OPINION
This appeal arises from the trial court’s decision to impose consecutive sentences when the defendant’s written plea agreement provided that his sentences were to run concurrently. In carrying out a plea-bargain agreement, Jesse Adam Brumley pled "no contest" to felony driving while intoxicated. See Tex. Penal Code Ann. §§ 49.04, 49.09(b) (West Supp. 2011).*fn1 The trial court assessed Brumley’s punishment at ten years in prison, but suspended the imposition of Brumley’s sentence and placed him on community supervision for ten years. The State subsequently filed a motion to revoke Brumley’s placement on community supervision. During the revocation hearing, Brumleypled "true" to having violated four terms of the trial court’s community supervision order.
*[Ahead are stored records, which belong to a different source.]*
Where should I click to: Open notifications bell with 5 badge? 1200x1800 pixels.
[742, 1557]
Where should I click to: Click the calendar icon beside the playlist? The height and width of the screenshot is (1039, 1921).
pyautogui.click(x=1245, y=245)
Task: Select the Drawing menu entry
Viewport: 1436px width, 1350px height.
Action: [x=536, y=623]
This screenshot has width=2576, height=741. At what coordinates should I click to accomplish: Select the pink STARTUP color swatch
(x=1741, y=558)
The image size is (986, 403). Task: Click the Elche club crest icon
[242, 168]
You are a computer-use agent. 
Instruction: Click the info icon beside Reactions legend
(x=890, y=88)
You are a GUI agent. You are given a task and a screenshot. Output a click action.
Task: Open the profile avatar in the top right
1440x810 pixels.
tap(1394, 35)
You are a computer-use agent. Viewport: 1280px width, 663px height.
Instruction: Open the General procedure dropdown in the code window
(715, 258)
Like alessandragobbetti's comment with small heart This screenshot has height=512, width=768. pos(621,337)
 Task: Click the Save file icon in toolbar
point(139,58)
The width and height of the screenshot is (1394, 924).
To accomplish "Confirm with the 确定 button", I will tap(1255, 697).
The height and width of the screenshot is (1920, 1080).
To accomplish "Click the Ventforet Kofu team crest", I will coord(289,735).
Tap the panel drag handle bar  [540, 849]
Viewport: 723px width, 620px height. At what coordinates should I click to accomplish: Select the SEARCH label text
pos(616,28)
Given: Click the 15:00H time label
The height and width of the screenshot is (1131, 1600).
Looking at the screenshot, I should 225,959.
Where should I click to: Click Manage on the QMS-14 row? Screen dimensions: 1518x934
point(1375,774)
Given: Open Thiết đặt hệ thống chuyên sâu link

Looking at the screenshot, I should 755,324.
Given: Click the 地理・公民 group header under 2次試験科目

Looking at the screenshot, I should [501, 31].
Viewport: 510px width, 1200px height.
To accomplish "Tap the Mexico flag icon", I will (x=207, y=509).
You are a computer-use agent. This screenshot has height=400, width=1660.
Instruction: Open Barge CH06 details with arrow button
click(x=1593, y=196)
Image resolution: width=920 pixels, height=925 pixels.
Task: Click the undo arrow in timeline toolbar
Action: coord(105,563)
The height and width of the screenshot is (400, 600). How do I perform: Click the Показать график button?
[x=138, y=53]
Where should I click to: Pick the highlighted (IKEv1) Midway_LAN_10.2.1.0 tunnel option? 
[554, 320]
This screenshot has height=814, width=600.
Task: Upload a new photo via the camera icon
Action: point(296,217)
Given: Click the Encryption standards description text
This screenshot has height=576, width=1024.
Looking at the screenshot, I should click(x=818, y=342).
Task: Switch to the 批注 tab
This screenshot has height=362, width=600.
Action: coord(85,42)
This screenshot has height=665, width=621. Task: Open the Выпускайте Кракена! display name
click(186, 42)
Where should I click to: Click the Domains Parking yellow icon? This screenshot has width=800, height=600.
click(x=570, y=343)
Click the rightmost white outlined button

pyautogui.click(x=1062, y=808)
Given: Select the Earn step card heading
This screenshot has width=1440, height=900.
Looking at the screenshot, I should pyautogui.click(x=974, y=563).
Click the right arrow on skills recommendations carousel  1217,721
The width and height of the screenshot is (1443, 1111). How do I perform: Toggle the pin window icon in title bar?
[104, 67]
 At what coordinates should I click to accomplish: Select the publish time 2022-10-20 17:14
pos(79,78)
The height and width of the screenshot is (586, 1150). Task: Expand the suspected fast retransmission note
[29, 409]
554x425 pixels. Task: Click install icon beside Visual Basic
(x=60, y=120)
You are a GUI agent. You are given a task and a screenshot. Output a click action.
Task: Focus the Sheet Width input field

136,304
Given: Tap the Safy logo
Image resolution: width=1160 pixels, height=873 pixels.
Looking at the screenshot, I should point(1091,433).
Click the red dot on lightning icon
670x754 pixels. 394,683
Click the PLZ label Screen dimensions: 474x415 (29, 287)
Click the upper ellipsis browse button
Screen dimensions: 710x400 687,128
At the conclusion of the revocation hearing, the trial court found that Brumley had violated the community supervision order, revoked Brumley’s community supervision, imposed punishment at ten years in prison, and ordered that Brumley serve his sentence in this case after completing his sentence in trial cause number 97980.
Brumley appeals the judgment that the trial court signed after the revocation hearing, arguing that the prosecutor failed to advise the trial court of its agreement to recommend that his sentence in this case, trial cause number 99425, run at the same time as his sentence in trial cause number 97980. Brumley contends that the agreement under which he had pled guilty provides that the sentence in this case would run concurrently with his sentence in trial cause number 97980. According to Brumley, because the prosecutor is bound by any promises made that induce a defendant to waive his rights and to plead guilty, the prosecutor, during the revocation hearing, is required to remind the trial court of the terms of a plea agreement. See Santobello v. New York, 404 U.S. 257, 262, 92 S.Ct. 495, 30 L.Ed.2d 427 (1971) ("[W]hen a plea rests in any significant degree on a promise or agreement of the prosecutor, so that it can be said to be part of the inducement or consideration, such promise must be fulfilled.").